Modernizing the Electric Transmission System and Incentivizing Clean Energy Generation

The plan points to the recent disruptive power outages experienced in Texas as evidence that our nation’s “aging electric grid needs urgent modernization” to withstand future extreme weather events and promote public health and safety. Moreover, the plan emphasizes that power outages can cost the U.S. economy up to $70 billion annually. To ensure that the United States capitalizes on the opportunity for “reenergizing” its power infrastructure, the plan proposes to invest $100 billion toward building a more resilient electric transmission system and incentivizing clean energy generation. More specifically, the plan seeks to lay the foundation for accomplishing this objective with the following policies:

  • establishing a new investment tax credit targeted at transmission that incentivizes the buildout of at least 20 gigawatts of high-voltage capacity power lines and mobilizes tens of billions in private capital to modernize the power sector;
  • creating a new Grid Deployment Authority at the Department of Energy that allows for better leveraging of existing rights-of-way and supports creative financing tools to spur the buildout of priority, high-voltage transmission lines;
  • proposing a ten-year extension and phasedown of an expanded direct-pay investment tax credit and production tax credit for clean energy generation and storage;
  • expanding the Section 45Q tax credit for carbon capture, making it direct pay and easier to use for hard-to-decarbonize industrial applications, direct air capture, and retrofits of existing power plants;
  • establishing a new production tax credit for decarbonized hydrogen demonstration projects; and
  • employing the federal government’s purchasing power to drive clean energy deployment across the market by purchasing 24-7 clean power for federal buildings.
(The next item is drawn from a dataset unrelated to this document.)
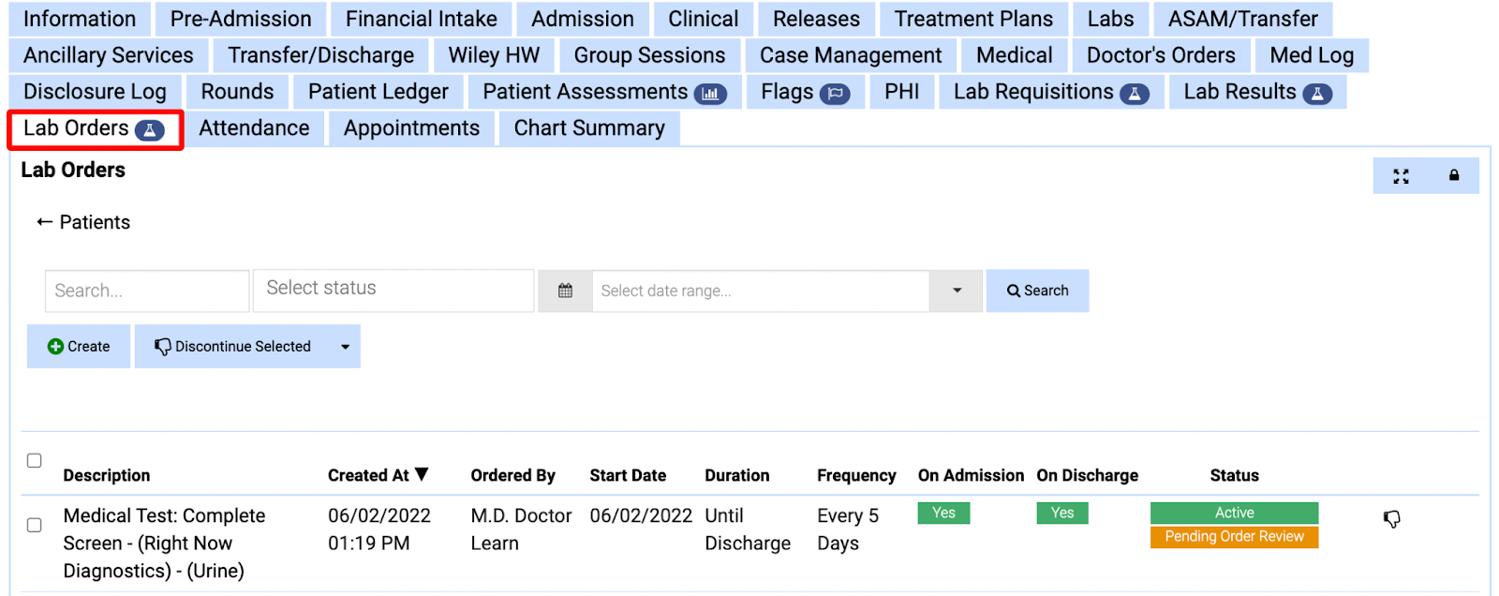Click the flag icon on Flags tab
The width and height of the screenshot is (1499, 596).
point(835,93)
By investing in modernizing the power grid, the plan seeks to enable the heightened generation and transportation of cheaper, cleaner electricity throughout the United States.

Proliferation of U.S. Electric Vehicle Market

The plan further proposes to allocate $174 billion toward investments in domestic electric vehicle (EV) production and infrastructure development. This program will provide consumers with point-of-sale rebates and tax incentives to encourage increased purchases of American-made EVs. Additionally, the plan seeks to establish grant and incentive programs for state and local governments, as well as the private sector, to support the development of an expanded national network of 500,000 EV chargers by 2030. It would also create a new Clean Buses for Kids Program, implemented through the Environmental Protection Agency (EPA) in collaboration with the Department of Energy, which would replace 50,000 diesel transit vehicles and electrify at least 20 percent of the nation’s school bus fleet. The plan would also take advantage of the purchasing power of the federal government to transition to an all-electric federal fleet in the future. Implementation of the above proposals is anticipated to make the American EV market more competitive with those of China and other global leaders.
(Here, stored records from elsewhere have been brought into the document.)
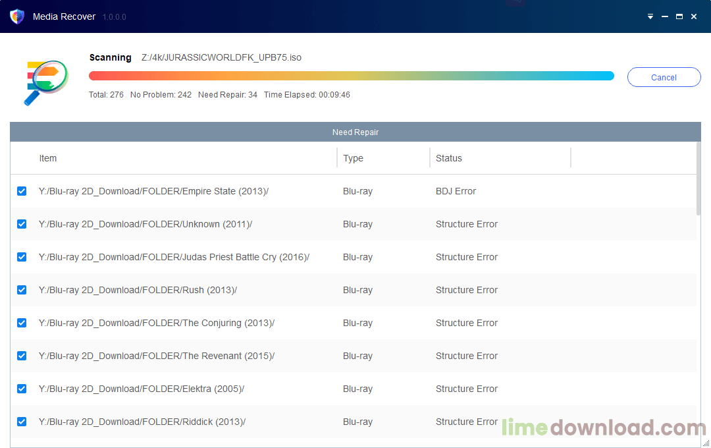Image resolution: width=711 pixels, height=448 pixels.
Task: Select the Need Repair header bar
Action: [356, 132]
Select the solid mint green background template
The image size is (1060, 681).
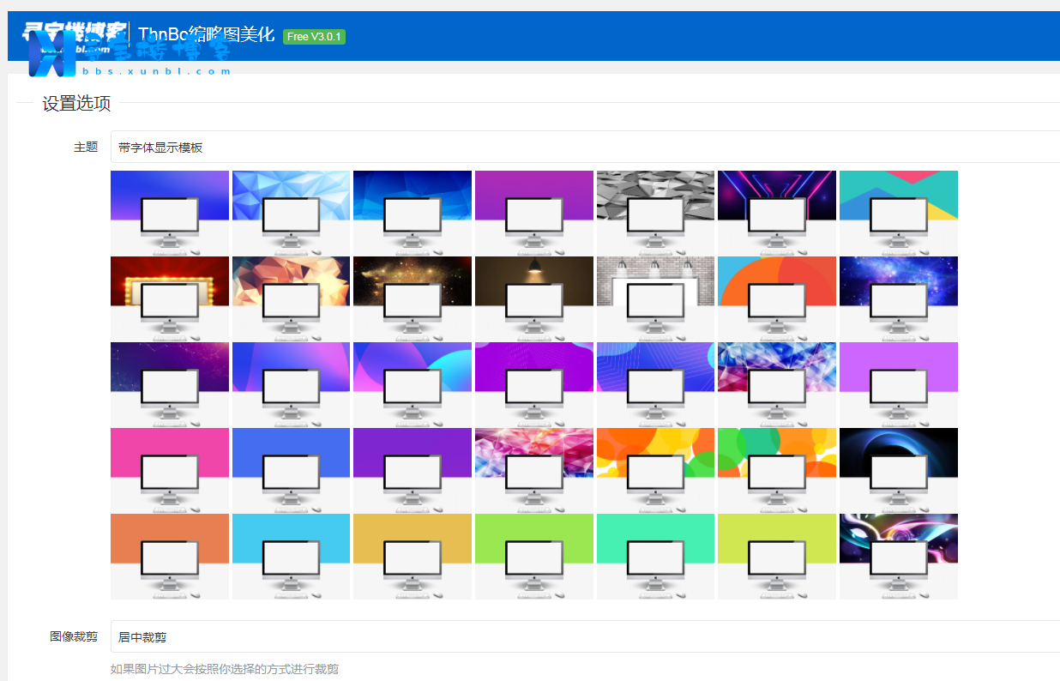655,556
Investment in Climate Science and Clean Energy Research and Development

Another important component of the plan involves investing $35 billion in research and development (R&D) efforts for technological solutions to address climate change impacts and secure America’s position as “a global leader in clean energy technology and clean energy jobs.” These significant R&D efforts include the launch of ARPA-C, a climate-focused version of the Advanced Research Projects Agency, to support the development of novel technologies and methods for reducing emissions and strengthening climate resilience. The plan also seeks to invest $15 billion in demonstration projects for “utility-scale energy storage, carbon capture and storage, hydrogen, advanced nuclear, rare earth element separations, floating offshore wind, biofuel/bioproducts, quantum computing, and electric vehicles, as well as strengthening U.S. technological leadership in these areas in global markets.” Moreover, the plan proposes investing $46 billion of federal procurement spending toward the development of clean energy technologies to help meet the President Biden’s goal of achieving net-zero emissions by 2050.

Remediation Efforts and Promoting Environmental Justice

The plan supports engaging in substantial environmental remediation and restoration efforts, particularly in terms of safeguarding clean environmental and energy resources for low-income, vulnerable communities that have already experienced significant economic and public health associated impacts from climate change. The plan seeks to enable the provision of clean, safe drinking water to all by investing:

  • $45 billion in the EPA’s Drinking Water State Revolving Fund and in Water Infrastructure Improvements for the Nation Act grants to replace 100 percent of the nation’s existing lead pipes and service lines;
  • $56 billion in grants and low-cost flexible loans to states, tribes, territories, and disadvantaged communities across the country; and
  • $10 billion to monitor and remediate PFAS (per- and polyfluoroalkyl) contaminants in drinking water supplies and support rural small water and wastewater infrastructure development.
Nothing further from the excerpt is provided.